Problem: The listing below holds a line with "Magazines (867, 141)" and a later line with "過去ログ目次 (576, 1426)". Write out those two lines and every line between them, exactly, and nothing else.

Input data:

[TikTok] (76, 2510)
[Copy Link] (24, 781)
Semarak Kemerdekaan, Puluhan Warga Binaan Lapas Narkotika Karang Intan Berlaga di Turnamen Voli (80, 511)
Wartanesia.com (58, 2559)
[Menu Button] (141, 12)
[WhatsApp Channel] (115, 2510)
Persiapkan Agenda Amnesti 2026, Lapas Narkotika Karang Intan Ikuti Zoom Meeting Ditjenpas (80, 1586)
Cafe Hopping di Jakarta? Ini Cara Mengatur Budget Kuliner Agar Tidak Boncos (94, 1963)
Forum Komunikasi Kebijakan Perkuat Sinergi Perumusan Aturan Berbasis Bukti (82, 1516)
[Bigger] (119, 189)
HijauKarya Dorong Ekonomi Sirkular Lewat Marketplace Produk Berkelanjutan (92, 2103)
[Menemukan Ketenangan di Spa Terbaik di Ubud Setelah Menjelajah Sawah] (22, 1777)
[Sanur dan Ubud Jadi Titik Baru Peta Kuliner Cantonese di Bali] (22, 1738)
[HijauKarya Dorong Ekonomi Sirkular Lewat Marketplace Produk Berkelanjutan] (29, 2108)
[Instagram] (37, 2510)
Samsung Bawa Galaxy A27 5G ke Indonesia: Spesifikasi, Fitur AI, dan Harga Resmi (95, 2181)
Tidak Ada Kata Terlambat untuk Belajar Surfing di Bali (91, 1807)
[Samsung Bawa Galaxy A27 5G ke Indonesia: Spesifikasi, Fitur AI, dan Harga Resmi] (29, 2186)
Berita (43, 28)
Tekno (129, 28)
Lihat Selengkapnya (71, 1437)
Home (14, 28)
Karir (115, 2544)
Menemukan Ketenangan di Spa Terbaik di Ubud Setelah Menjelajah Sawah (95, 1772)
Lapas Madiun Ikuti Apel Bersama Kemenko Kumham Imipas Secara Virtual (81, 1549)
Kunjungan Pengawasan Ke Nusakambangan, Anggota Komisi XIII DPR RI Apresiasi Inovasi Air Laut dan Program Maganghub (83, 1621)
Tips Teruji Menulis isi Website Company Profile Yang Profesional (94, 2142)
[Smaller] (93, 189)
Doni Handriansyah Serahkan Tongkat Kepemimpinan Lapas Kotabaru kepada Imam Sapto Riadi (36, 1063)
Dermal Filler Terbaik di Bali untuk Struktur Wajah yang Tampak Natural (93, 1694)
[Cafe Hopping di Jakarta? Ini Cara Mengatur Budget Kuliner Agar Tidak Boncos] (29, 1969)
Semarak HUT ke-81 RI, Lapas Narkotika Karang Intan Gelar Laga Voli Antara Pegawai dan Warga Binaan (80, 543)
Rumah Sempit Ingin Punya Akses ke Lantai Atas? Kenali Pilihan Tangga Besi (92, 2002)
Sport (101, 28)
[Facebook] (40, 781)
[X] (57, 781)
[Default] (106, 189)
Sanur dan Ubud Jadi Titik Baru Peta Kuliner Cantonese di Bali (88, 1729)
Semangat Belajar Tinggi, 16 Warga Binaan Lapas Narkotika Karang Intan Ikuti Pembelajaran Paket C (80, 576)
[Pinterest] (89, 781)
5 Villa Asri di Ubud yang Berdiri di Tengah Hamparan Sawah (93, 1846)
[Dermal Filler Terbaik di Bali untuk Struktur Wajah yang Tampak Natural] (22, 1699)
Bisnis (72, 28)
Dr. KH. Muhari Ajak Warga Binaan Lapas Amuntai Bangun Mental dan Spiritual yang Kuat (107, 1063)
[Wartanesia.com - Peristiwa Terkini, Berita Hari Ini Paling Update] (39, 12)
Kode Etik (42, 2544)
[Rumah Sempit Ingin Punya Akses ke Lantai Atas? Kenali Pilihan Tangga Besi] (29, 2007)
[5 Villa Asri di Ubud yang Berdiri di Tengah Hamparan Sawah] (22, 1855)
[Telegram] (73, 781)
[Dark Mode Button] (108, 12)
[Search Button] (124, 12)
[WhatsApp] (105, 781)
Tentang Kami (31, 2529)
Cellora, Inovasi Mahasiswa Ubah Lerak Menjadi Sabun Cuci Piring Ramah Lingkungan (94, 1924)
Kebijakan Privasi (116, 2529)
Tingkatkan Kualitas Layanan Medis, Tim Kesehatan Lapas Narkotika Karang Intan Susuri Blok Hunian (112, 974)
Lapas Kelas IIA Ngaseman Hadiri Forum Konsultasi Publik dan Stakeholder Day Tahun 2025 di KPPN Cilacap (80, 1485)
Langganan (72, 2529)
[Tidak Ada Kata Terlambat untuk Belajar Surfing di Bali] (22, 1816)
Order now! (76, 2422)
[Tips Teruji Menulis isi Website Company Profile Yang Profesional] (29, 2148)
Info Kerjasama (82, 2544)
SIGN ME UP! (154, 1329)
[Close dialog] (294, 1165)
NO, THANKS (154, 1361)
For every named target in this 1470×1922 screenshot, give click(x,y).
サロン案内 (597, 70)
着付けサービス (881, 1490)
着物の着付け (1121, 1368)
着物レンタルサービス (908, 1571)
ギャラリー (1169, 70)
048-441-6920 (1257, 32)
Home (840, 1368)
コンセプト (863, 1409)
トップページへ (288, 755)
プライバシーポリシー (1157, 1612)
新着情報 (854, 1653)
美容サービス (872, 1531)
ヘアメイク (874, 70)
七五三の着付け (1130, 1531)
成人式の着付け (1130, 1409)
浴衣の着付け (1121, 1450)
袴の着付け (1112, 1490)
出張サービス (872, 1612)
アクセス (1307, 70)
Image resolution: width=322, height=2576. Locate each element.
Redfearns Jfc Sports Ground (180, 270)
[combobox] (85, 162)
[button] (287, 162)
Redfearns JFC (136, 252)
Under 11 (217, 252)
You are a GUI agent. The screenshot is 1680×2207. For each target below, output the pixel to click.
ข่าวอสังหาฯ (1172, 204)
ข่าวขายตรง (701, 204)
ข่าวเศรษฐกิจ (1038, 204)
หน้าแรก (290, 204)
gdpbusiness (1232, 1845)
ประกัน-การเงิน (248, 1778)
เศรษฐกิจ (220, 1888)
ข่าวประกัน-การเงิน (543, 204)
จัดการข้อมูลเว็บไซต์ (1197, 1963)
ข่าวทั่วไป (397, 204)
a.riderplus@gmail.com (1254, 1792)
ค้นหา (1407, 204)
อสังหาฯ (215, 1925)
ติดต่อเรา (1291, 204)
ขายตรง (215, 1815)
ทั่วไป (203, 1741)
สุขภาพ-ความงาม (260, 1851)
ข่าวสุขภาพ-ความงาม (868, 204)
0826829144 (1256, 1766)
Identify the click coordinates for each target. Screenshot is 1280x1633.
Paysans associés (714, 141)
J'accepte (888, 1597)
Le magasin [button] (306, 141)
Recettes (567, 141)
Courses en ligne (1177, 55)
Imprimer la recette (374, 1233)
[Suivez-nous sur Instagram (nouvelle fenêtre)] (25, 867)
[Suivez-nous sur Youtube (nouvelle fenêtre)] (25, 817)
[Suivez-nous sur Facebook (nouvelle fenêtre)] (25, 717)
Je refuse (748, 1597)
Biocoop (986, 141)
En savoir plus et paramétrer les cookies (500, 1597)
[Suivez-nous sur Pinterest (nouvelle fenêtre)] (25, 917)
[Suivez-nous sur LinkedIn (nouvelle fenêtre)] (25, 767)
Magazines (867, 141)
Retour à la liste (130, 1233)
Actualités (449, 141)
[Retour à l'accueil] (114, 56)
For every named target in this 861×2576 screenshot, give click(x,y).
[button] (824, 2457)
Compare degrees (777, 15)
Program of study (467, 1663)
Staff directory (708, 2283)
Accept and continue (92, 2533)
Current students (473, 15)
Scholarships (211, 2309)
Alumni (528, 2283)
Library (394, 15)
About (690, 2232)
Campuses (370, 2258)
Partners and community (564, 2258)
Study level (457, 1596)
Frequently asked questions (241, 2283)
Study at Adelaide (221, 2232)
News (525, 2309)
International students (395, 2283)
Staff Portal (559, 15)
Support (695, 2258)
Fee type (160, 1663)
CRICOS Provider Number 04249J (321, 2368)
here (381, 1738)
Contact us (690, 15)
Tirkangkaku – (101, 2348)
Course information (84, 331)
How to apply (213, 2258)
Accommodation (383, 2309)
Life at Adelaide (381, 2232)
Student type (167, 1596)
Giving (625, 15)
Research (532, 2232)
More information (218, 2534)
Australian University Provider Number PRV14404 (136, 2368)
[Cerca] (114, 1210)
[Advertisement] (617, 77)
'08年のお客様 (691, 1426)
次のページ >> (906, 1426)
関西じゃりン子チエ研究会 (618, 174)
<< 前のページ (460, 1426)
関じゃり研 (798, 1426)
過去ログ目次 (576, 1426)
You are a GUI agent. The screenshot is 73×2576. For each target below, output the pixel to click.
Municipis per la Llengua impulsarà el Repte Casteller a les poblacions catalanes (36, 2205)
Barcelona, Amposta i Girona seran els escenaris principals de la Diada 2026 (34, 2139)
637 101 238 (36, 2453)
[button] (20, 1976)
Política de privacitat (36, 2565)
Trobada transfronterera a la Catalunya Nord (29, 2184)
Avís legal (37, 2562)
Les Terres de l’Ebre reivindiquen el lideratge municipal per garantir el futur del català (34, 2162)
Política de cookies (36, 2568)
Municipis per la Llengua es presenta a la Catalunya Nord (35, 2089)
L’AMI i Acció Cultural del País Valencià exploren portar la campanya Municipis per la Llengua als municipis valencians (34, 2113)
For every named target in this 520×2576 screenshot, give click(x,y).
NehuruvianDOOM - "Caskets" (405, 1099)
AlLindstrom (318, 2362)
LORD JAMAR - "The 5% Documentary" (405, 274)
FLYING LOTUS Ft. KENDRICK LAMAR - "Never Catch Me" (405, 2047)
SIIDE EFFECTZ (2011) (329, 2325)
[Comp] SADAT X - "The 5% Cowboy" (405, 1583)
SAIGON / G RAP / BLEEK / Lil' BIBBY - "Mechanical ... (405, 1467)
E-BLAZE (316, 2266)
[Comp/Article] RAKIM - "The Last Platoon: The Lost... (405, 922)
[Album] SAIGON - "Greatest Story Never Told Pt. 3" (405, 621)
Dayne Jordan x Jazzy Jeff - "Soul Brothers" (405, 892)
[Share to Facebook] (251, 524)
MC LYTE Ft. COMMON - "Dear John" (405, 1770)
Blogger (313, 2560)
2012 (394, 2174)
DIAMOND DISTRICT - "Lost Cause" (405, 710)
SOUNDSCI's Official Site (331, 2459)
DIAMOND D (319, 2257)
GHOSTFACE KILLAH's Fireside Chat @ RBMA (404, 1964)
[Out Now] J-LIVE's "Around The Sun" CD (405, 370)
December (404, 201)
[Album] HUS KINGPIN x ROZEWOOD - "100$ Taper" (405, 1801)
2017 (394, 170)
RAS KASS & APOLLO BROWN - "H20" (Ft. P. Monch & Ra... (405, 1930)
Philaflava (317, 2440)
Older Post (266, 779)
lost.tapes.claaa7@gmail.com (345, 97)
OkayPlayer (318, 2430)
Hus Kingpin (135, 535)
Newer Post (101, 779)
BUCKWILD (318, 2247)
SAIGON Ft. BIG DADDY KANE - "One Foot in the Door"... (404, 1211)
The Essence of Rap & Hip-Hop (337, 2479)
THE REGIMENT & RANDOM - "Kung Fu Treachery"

Task response:
Magazines (867, 141)
Retour à la liste (130, 1233)
Actualités (449, 141)
[Retour à l'accueil] (114, 56)
For every named target in this 861×2576 screenshot, give click(x,y).
[button] (824, 2457)
Compare degrees (777, 15)
Program of study (467, 1663)
Staff directory (708, 2283)
Accept and continue (92, 2533)
Current students (473, 15)
Scholarships (211, 2309)
Alumni (528, 2283)
Library (394, 15)
About (690, 2232)
Campuses (370, 2258)
Partners and community (564, 2258)
Study level (457, 1596)
Frequently asked questions (241, 2283)
Study at Adelaide (221, 2232)
News (525, 2309)
International students (395, 2283)
Staff Portal (559, 15)
Support (695, 2258)
Fee type (160, 1663)
CRICOS Provider Number 04249J (321, 2368)
here (381, 1738)
Contact us (690, 15)
Tirkangkaku – (101, 2348)
Course information (84, 331)
How to apply (213, 2258)
Accommodation (383, 2309)
Life at Adelaide (381, 2232)
Student type (167, 1596)
Giving (625, 15)
Research (532, 2232)
More information (218, 2534)
Australian University Provider Number PRV14404 (136, 2368)
[Cerca] (114, 1210)
[Advertisement] (617, 77)
'08年のお客様 (691, 1426)
次のページ >> (906, 1426)
関西じゃりン子チエ研究会 (618, 174)
<< 前のページ (460, 1426)
関じゃり研 (798, 1426)
過去ログ目次 (576, 1426)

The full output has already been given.